My journal and commonplace book, inscribed at Stobuster, Isle of Breezey, this third day of January in the year of Our Lord 1826.

In my forty years of unceasing labour for Christ in this Godless wilderness I have striven manfully to eradicate the sad relics of popish and even earlier superstitions to which the ignorant natives of Zetland are so firmly wedded. Very early in my ministry I discovered that the wretches persist in celebrating the anniversary of Our Blessed Redeemer’s birth 11 or even 12 days later than the rest of the kingdom.
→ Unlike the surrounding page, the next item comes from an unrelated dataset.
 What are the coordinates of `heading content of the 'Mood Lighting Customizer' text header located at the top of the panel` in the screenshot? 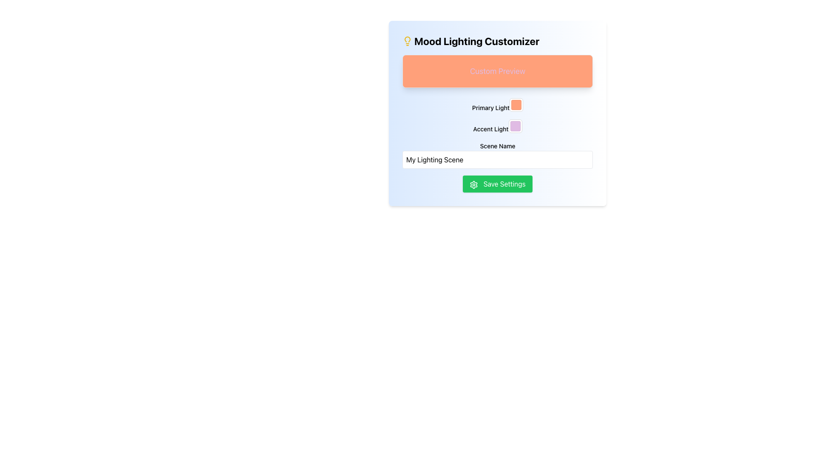 It's located at (497, 41).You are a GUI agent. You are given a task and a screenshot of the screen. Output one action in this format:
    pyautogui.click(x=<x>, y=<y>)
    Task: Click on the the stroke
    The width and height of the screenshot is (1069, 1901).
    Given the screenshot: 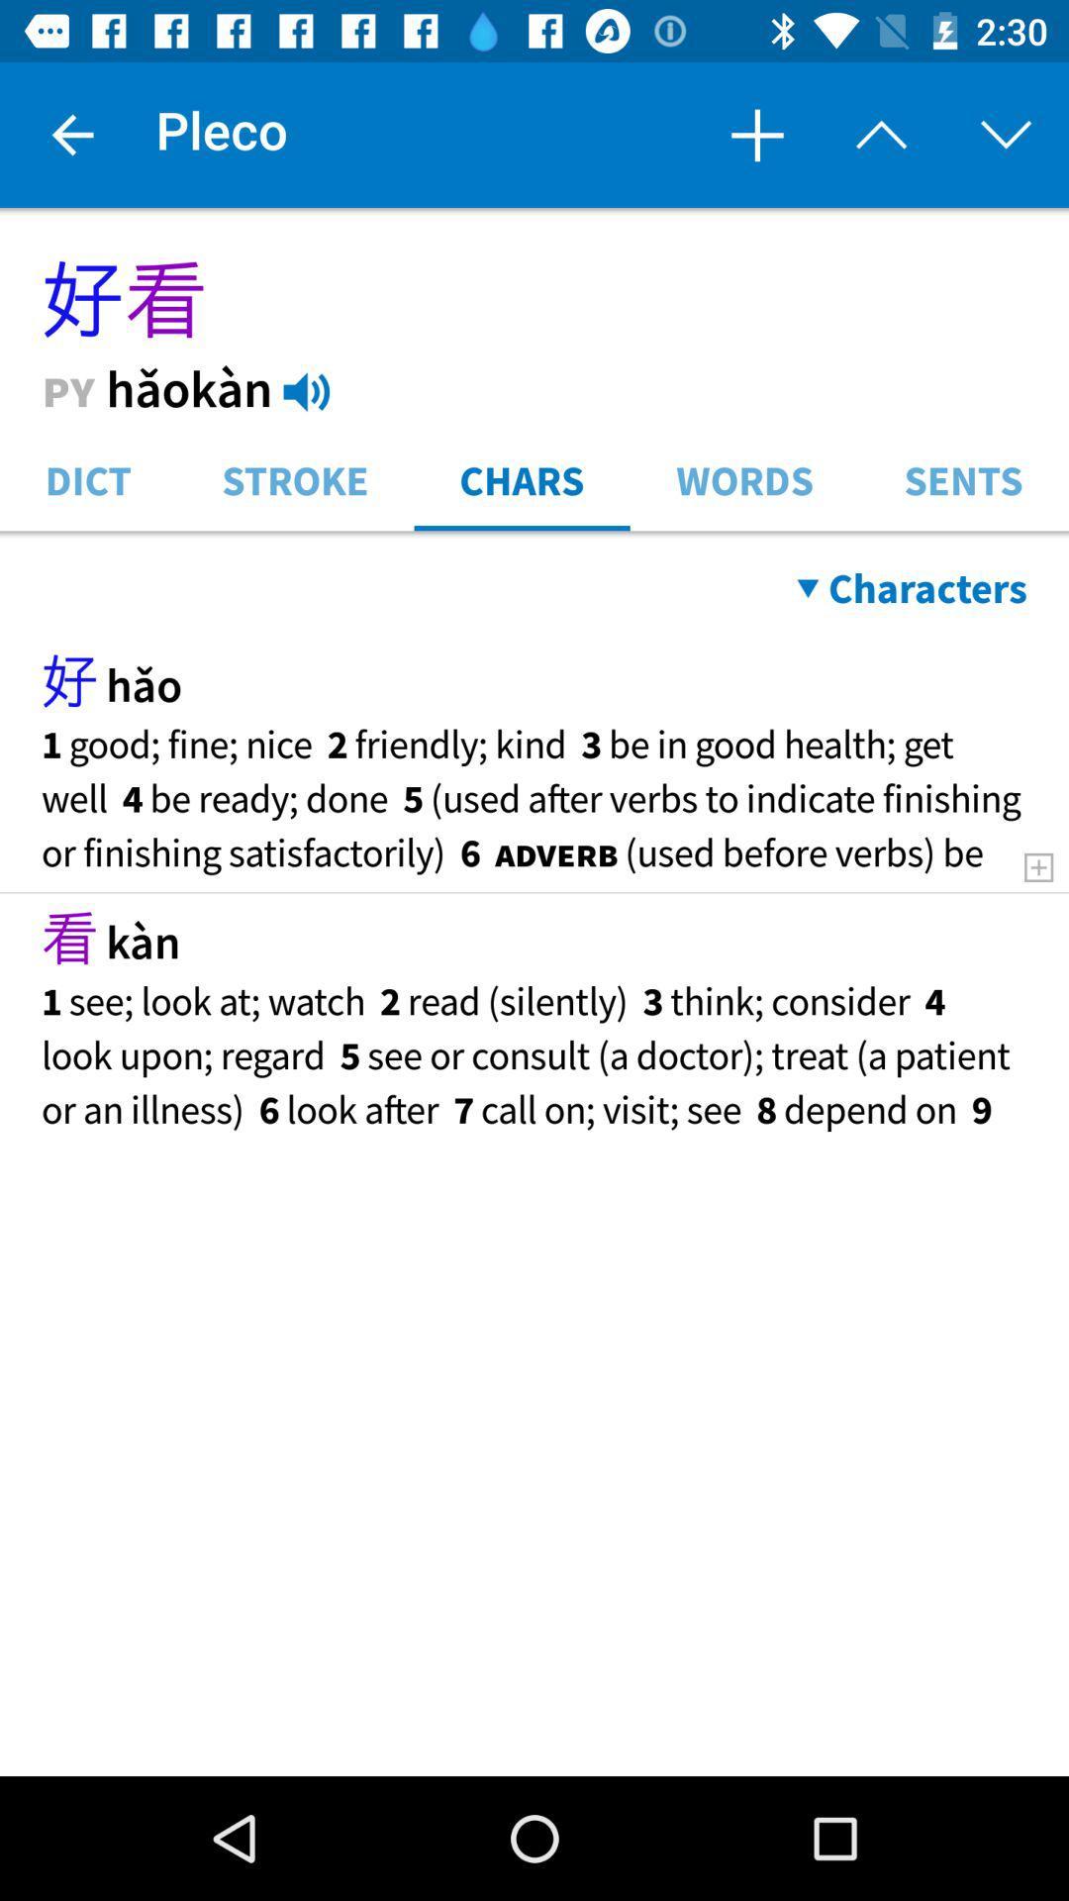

That was the occasion when Mistress Mana Berg prepared quantities of sweetmeats, pastries and ale for the parochial soirée on Christmas Eve and none of my parishioners arrived until 10 days later.

My amanuensis, Brucie Barr, explained it thus when I asked why he and his cronies continue to ignore the resolution of our Great British Parliament in the year 1752 to move the date of Christmas from 6th January, Old Style, to 25th December, New Style:

“Weel, du sees, Meenister, dussiz da wye o’ hit. Du kens hit wiz da Pope at first boggertaboot widda calendar, a cuppla hunder years fae syne. In da year o’ fufty twa da heid eens doon in London wiz chust followin’ Rome, as du micht say. Wir aald fokk wirna happy dan aboot da Govymint an da Pope takkin ulleevin days affa dir life. An wir still no happy abootit noo.”

“Bit wir funna wye roond dat problem,” Sally Geo added. “Nooadays we hadd New Chrissymuss an New Newer sweelaz Aald Yule an Aald Newer. So da youngeens can hae fower sprees insteeda twa!”

I was about to chastise my helpmeet in this vale of tears, for her frivolous attitude at what should be a time of pious contemplation of the Christmas Miracle  and the making of solemn resolutions to repent and reform, when we heard the sound of Lowrie Stane, heavily laden, entering by the back door of the Manse.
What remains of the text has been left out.